Volker Türk, the U.N. High Commissioner for Human Rights, issued the report on the conflict between Sudanese government forces and the government's former allied militia, the Rapid Support Forces (RSF), which has left 30 million people in need of humanitarian assistance and protection.

The Office of the United Nations High Commissioner for Human Rights (OHCHR) said forces on both sides of the conflict have used sexual violence as a weapon of war, with at least 203 victims affected by at least 120 documented incidents.

"Cases are likely vastly underreported due to fear, stigma, and the collapse of medical and judicial institutions," said the OHCHR.

More than 12 million people have been forced from their homes as violence has targeted civilian areas and acute food insecurity has spread across the country. Famine was declared in several refugee camps and other areas late last year, with experts projecting it would spread across war-torn northern Darfur.

Nearly 25 million people in Sudan are now suffering from "acute" levels of hunger, according to the OHCHR.

The hunger crisis is spiraling as armed forces attack civilian infrastructure including healthcare facilities, schools, and markets, with hundreds of civilians killed in recent weeks. More than 150,000 people have been killed since the war began, and the U.N. documented more than 4,200 civilian killings last year—noting that the actual civilian death toll is likely far higher.

On Tuesday, the rights group Emergency Lawyers reported that more than 200 civilians, including children, were killed by the RSF in White Nile state over the past three days.

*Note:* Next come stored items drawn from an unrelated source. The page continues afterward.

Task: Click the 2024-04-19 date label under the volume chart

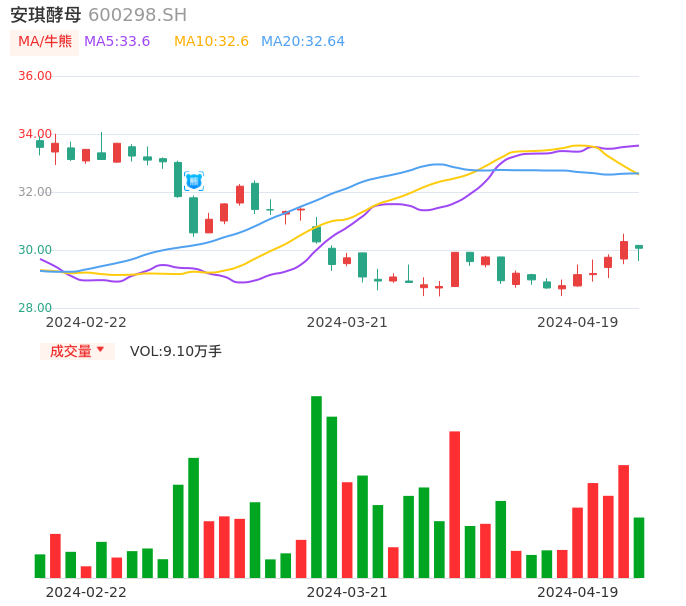Action: [x=578, y=592]
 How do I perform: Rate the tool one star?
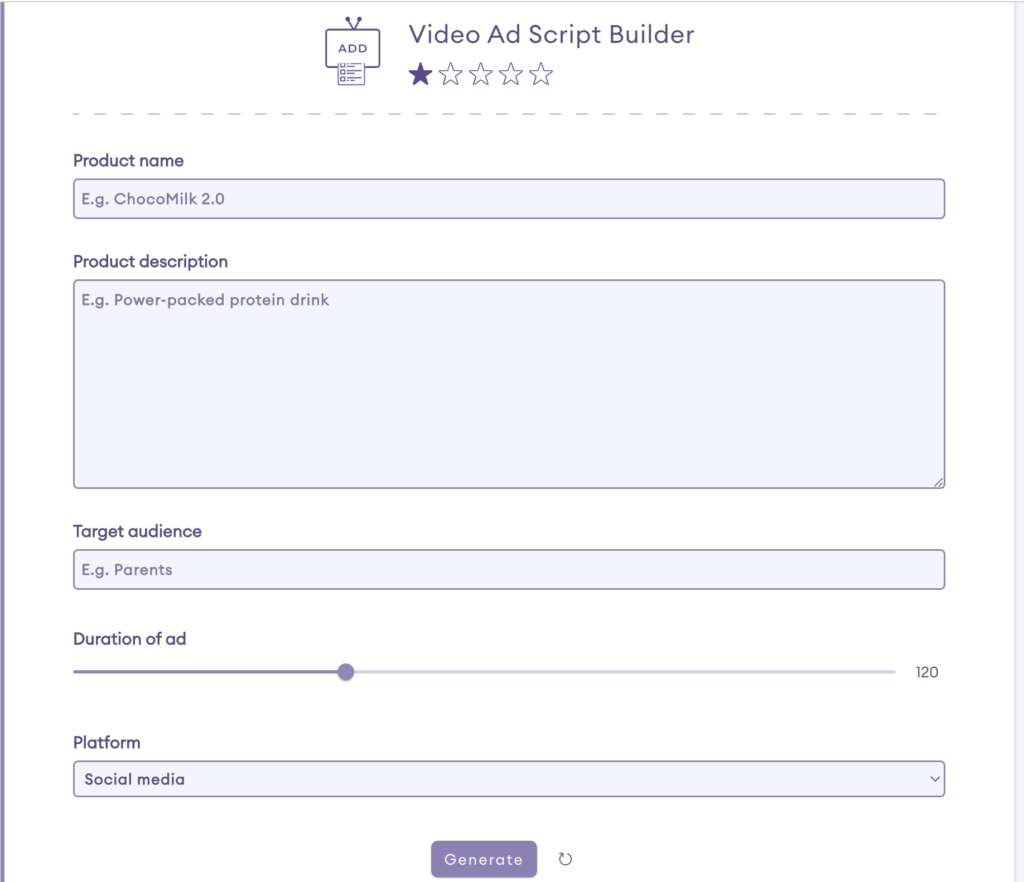tap(420, 73)
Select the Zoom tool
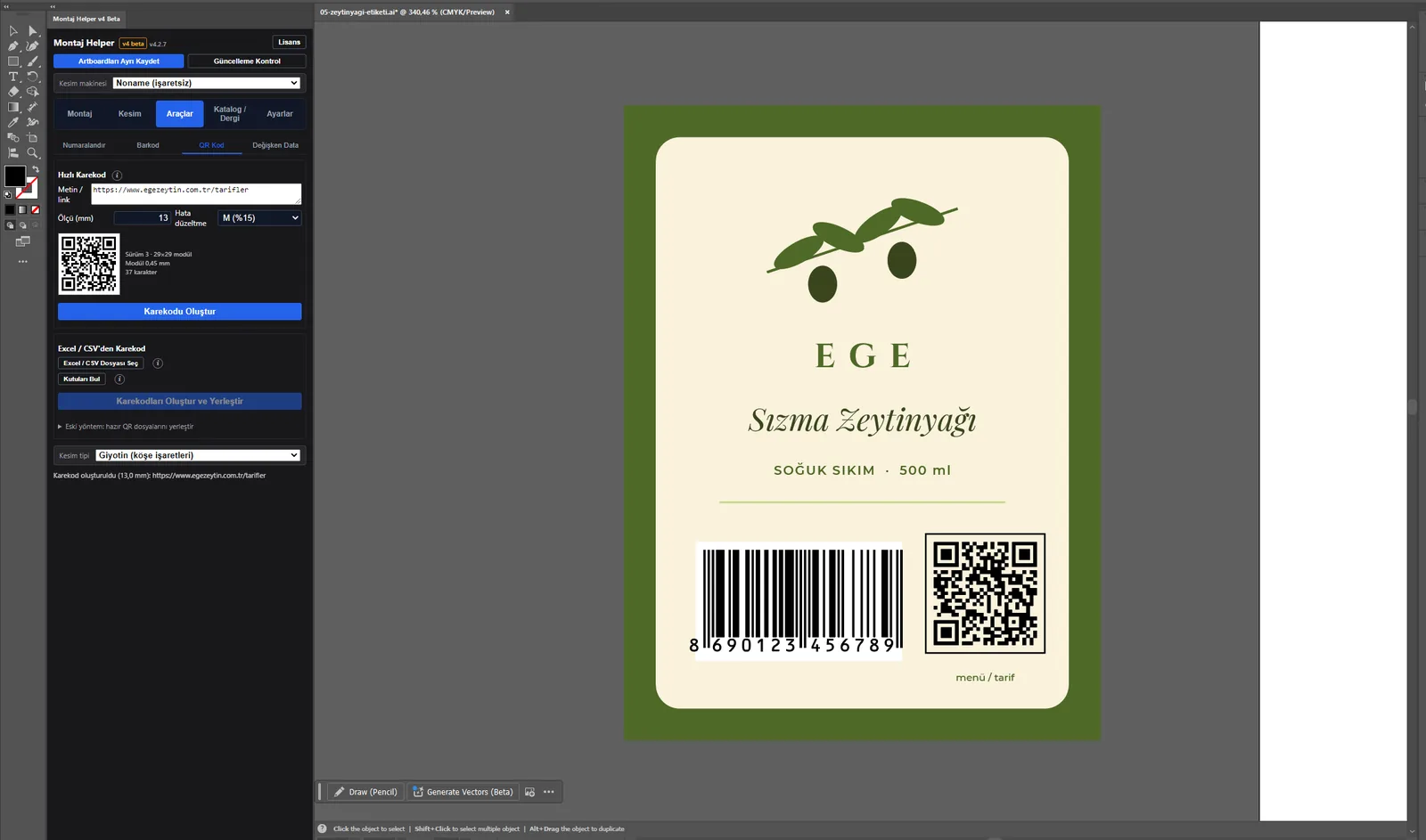This screenshot has width=1426, height=840. point(33,152)
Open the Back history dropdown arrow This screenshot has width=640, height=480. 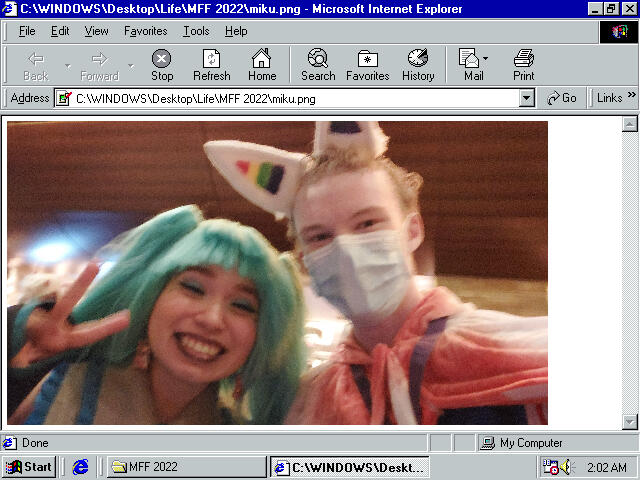click(67, 65)
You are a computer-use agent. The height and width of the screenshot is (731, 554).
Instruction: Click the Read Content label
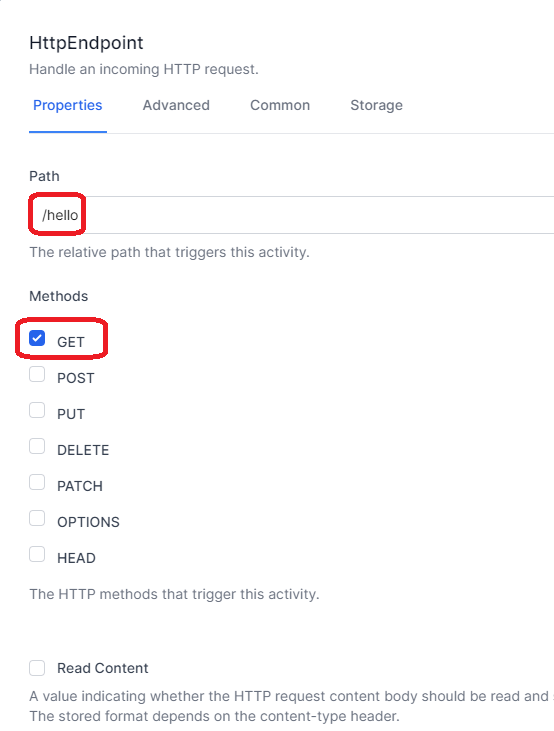[103, 668]

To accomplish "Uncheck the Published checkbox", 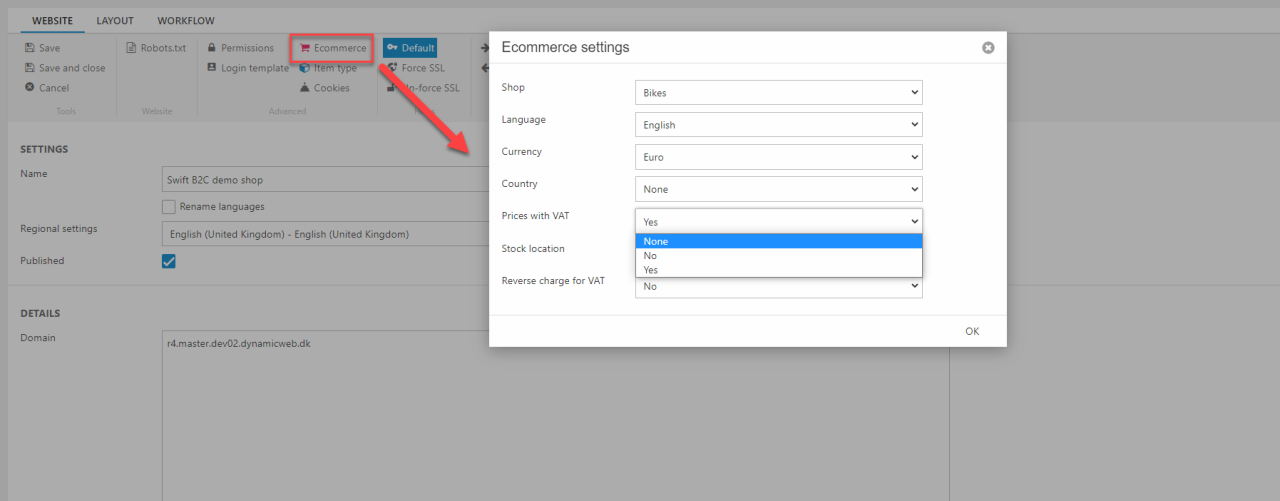I will [169, 261].
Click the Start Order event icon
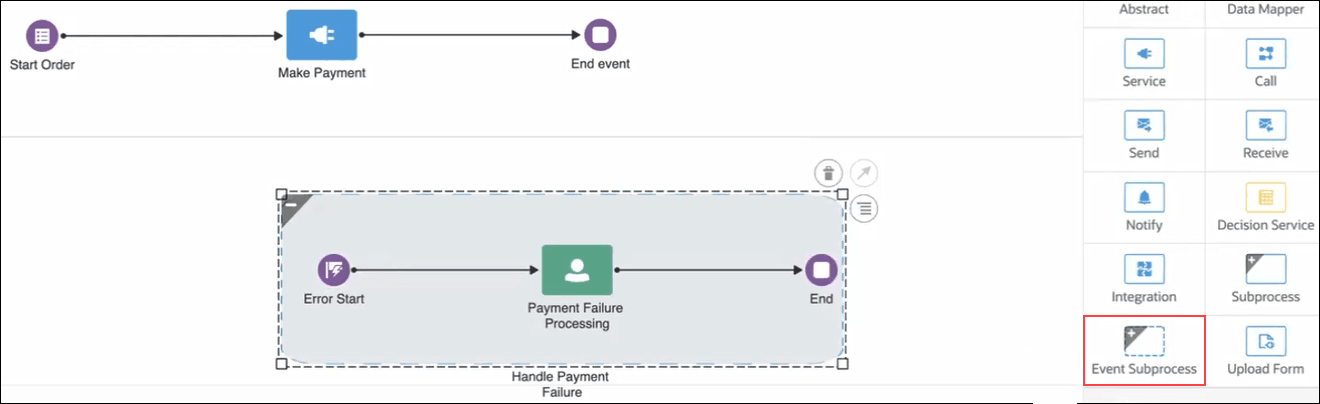1320x404 pixels. pos(41,36)
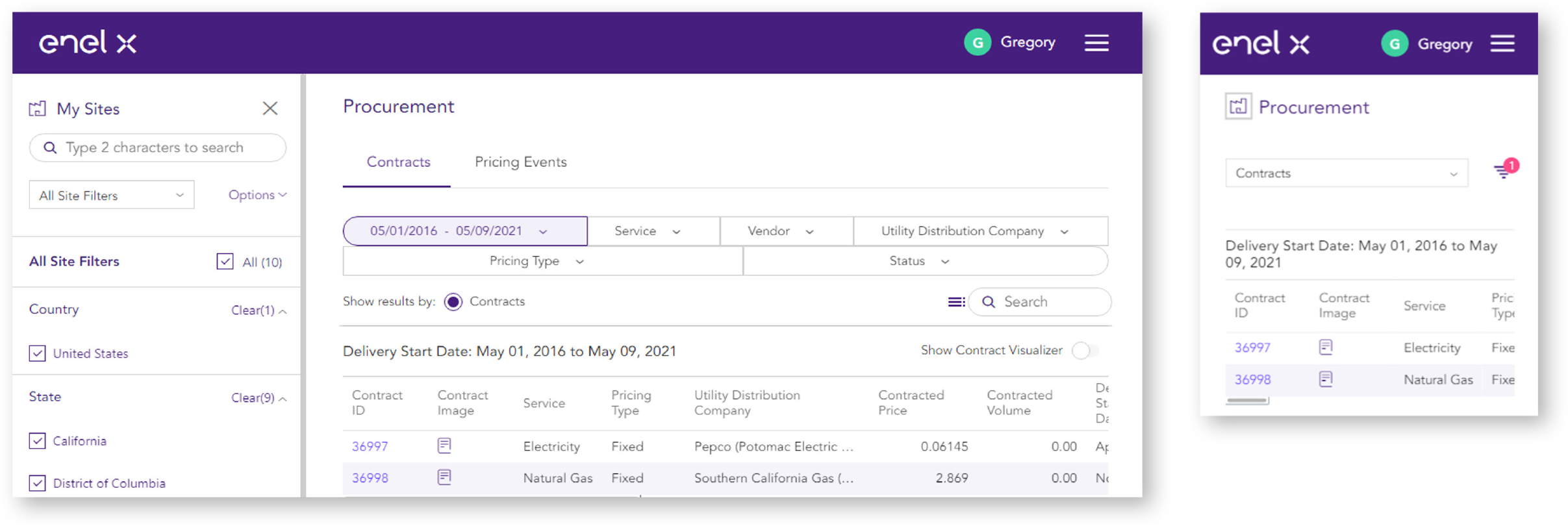
Task: Open mobile filter icon with red badge
Action: tap(1503, 171)
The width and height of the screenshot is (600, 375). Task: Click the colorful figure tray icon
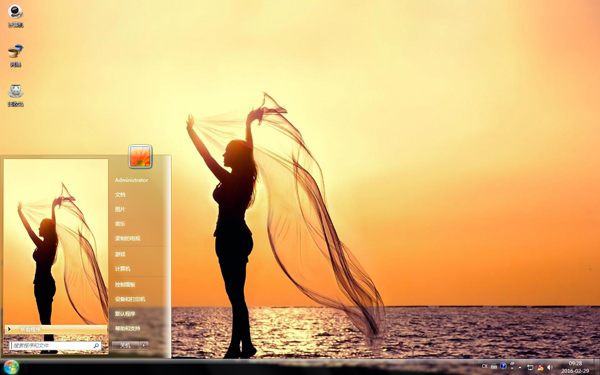click(x=540, y=367)
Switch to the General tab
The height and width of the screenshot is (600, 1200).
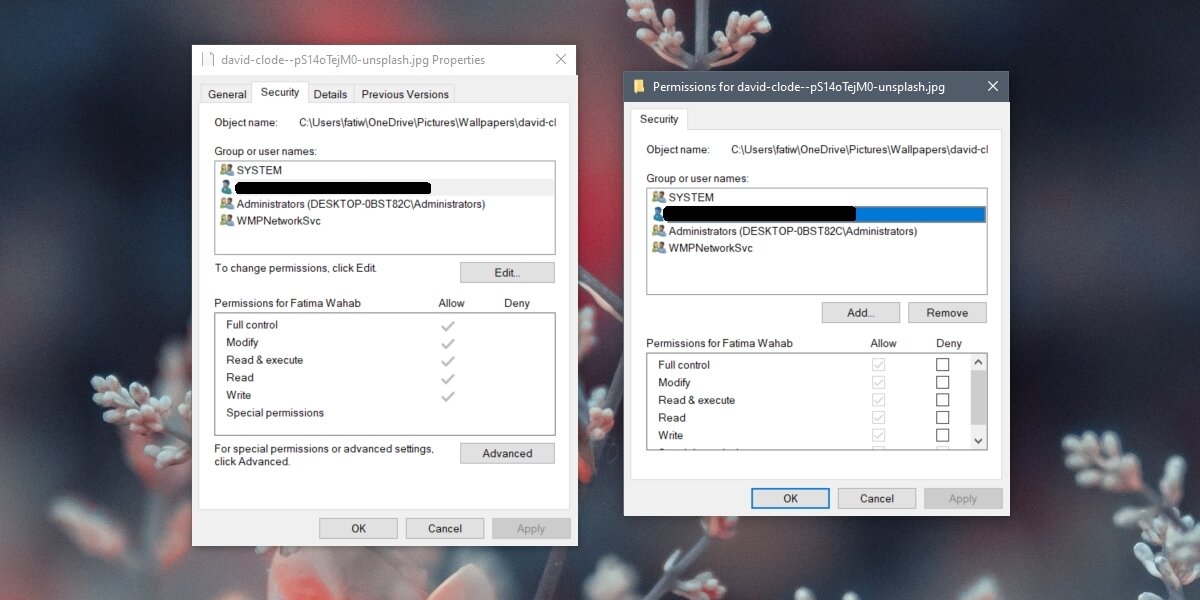tap(226, 93)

"The attacks included executions, kidnapping, forced disappearance, looting, and shooting those trying to escape," the group reported.

The Sudanese Foreign Ministry said the RSF had killed 433 people in the al-Gitaina area in White Nile, while the Preliminary Committee of Sudan Doctors' Trade Union said 300 people had been killed.

"The continued and deliberate attacks on civilians and civilian objects, as well as summary executions, sexual violence, and other violations and abuses, underscore the utter failure by both parties to respect the rules and principles of international humanitarian and human rights law," said Türk.

Li Fung, who leads the OHCHR office in Sudan, said in a video statement posted to social media that "the situation in Sudan has reached a dangerous tipping point."

"Now is the time to renew focus on the human rights crisis in Sudan and take all necessary measures to protect civilians and prevent further violations and abuses," said Fung.

Ravina Shamdasani, a spokesperson for the human rights office, said Tuesday's report calls for the arms embargo in place for Darfur to be expanded to all of Sudan, and for the entire country to be covered by the jurisdiction of the International Criminal Court.

The international community, said Fung, "must stand with the people of Sudan."